## start SOURCE DATA

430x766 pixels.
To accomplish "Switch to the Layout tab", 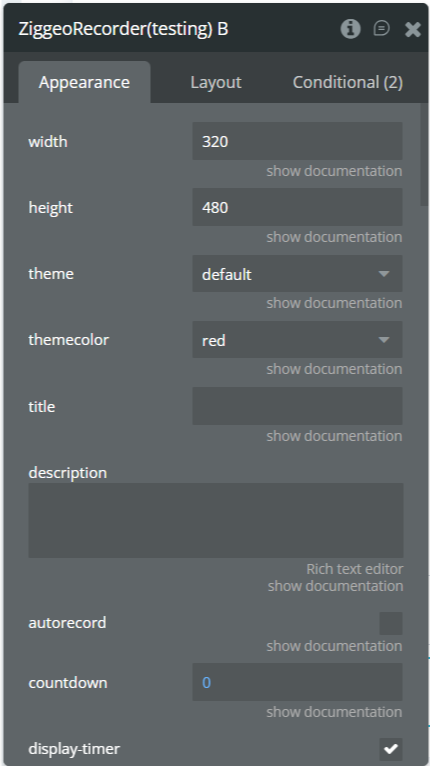I will [215, 82].
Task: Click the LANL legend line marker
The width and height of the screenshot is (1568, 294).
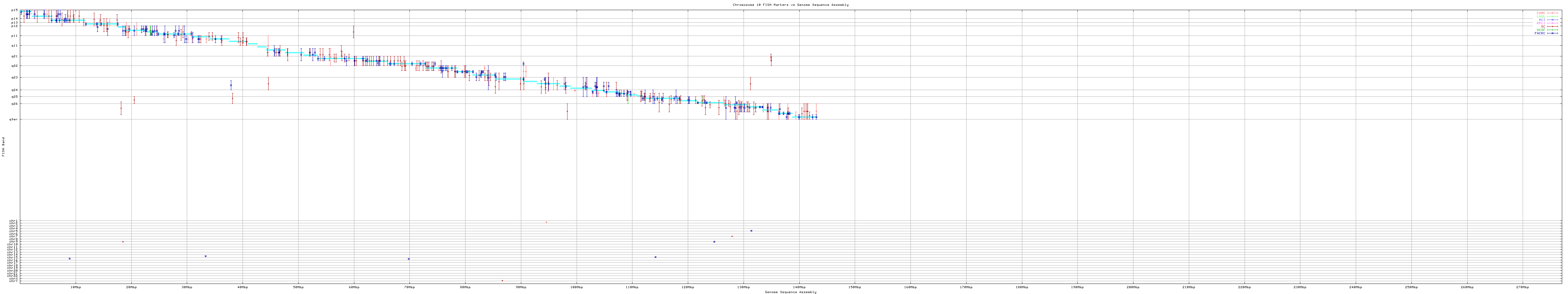Action: coord(1552,17)
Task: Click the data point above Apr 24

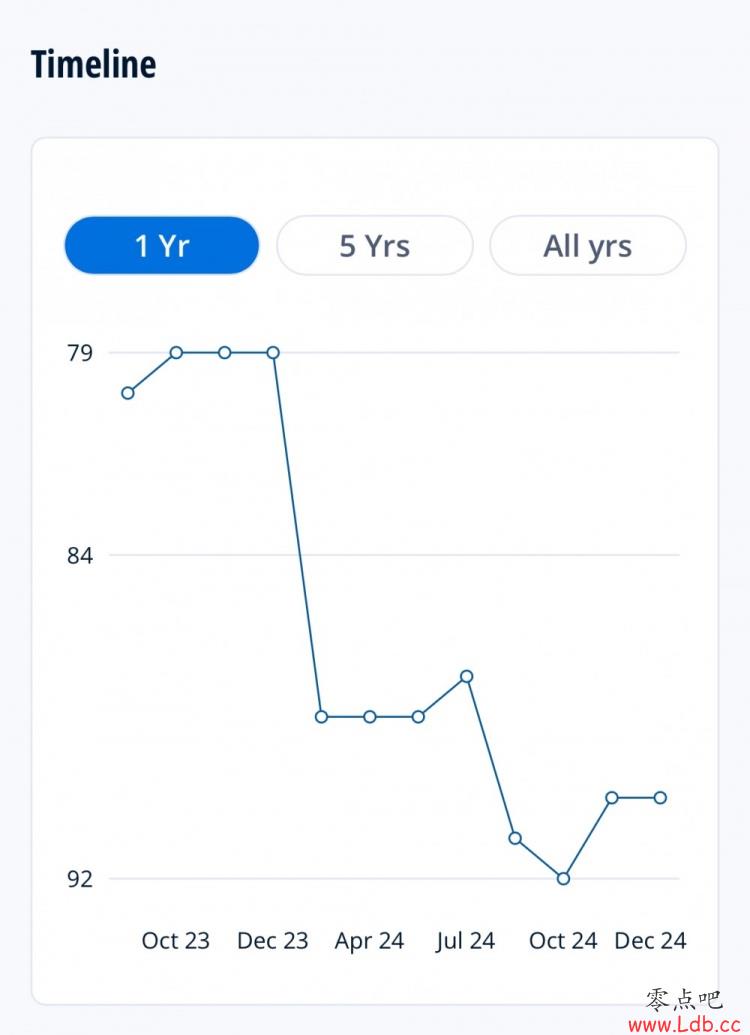Action: click(370, 717)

## end SOURCE DATA

DIRECTIONS.
Update the part of the material that opens with the line containing "Task: Click the LANL legend line marker" and runs through the end of the material by replacing "screenshot" with "image", changing nothing else, and leave the pictures out.

EXERCISE SOLUTION.
Task: Click the LANL legend line marker
The width and height of the image is (1568, 294).
Action: coord(1552,17)
Task: Click the data point above Apr 24

Action: click(370, 717)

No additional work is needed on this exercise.